▶ _DOCUMENT EXCERPT_:

■ ■ ■ ■ ■ ■ ■

[News] Mum wins £23,000 payout after being demoted at work while on maternity leave



A woman who tried to return from maternity leave only to be told her role ‘no longer existed’ meaning she had been sacked from work has been awarded a £23,000 payout by an employment tribunal.

 

Dr Katie Lidster, 38, was demoted from her position at the UK Research and Innovation (UKRI) while caring for her second child, Daisy, who had been born two months premature.

 

Due to complications, Daisy had to be born by C-section and was cared for in hospital for 53 days as she was severely underweight.

 

Dr Lidster was diagnosed with post-traumatic stress disorder but had been seeing a counsellor and, seven months after the birth, felt ready to return to work.

 

But, during an 11 minute phone call, her line manager told her it would be ‘inappropriate’ for her to return in her former role. She was later told it no longer existed.

 

Instead, she was offered a four-day-a-week role with diminished responsibilities.

■ ■ ■ ■ ■ ■ ■

Rewrite everything in the news article from "Due to complications, Daisy" down to "no longer existed.", using "supervisor" in place of "line manager".

(Stored items)
■ ■ ■ ■ ■ ■ ■

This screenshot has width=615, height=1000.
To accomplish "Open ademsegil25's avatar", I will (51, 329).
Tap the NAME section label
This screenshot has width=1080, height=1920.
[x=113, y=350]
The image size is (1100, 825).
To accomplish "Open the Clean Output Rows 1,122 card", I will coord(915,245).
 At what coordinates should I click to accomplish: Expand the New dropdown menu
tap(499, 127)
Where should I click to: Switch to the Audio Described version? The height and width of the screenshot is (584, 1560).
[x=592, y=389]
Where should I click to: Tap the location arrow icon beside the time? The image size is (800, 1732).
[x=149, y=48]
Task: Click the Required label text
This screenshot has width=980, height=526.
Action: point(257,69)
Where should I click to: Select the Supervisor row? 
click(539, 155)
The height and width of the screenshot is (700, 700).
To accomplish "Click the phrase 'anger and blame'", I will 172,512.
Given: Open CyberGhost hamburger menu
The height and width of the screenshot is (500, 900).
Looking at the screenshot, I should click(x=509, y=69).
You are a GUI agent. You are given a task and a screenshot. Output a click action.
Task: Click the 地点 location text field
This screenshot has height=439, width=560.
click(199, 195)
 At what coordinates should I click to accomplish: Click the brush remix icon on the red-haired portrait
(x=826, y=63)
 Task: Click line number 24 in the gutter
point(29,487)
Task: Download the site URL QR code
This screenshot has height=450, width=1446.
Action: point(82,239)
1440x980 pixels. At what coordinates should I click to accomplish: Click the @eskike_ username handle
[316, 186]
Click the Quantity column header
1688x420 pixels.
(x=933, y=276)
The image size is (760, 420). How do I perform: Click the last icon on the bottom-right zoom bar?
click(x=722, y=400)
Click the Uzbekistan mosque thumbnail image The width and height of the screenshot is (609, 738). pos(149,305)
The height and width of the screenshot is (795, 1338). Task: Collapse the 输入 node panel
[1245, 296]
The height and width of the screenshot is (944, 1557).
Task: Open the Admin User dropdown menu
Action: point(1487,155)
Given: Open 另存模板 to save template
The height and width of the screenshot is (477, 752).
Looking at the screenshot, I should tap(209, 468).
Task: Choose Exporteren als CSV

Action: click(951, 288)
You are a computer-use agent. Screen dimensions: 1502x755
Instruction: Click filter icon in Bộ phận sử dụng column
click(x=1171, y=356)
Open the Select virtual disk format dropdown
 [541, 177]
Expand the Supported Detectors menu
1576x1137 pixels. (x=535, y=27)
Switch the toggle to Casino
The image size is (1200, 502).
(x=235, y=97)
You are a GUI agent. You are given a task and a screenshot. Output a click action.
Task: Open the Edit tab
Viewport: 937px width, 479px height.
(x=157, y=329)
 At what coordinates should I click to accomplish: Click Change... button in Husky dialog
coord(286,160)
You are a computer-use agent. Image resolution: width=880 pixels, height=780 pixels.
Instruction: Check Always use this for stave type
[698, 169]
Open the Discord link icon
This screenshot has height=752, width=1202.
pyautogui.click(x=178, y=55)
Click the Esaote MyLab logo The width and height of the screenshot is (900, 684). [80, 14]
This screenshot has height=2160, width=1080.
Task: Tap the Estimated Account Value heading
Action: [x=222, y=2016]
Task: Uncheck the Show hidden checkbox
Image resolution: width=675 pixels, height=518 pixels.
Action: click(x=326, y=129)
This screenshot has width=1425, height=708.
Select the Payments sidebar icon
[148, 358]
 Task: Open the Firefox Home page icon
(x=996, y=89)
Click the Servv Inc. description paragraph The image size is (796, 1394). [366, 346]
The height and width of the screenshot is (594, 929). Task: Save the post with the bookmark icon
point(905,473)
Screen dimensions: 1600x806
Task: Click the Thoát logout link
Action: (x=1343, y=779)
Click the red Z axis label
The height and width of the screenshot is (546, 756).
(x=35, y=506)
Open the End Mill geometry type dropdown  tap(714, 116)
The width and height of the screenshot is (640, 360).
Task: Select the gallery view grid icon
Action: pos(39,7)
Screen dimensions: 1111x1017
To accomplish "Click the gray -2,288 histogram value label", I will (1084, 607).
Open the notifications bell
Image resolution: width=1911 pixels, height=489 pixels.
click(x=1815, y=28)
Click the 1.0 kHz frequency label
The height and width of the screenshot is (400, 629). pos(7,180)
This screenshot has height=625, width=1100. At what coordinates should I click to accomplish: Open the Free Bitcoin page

■ ■ ■ ■ ■ ■ ■

▶ _SOLUTION TO THE EXERCISE_:
Due to complications, Daisy had to be born by C-section and was cared for in hospital for 53 days as she was severely underweight.

 

Dr Lidster was diagnosed with post-traumatic stress disorder but had been seeing a counsellor and, seven months after the birth, felt ready to return to work.

 

But, during an 11 minute phone call, her supervisor told her it would be ‘inappropriate’ for her to return in her former role. She was later told it no longer existed.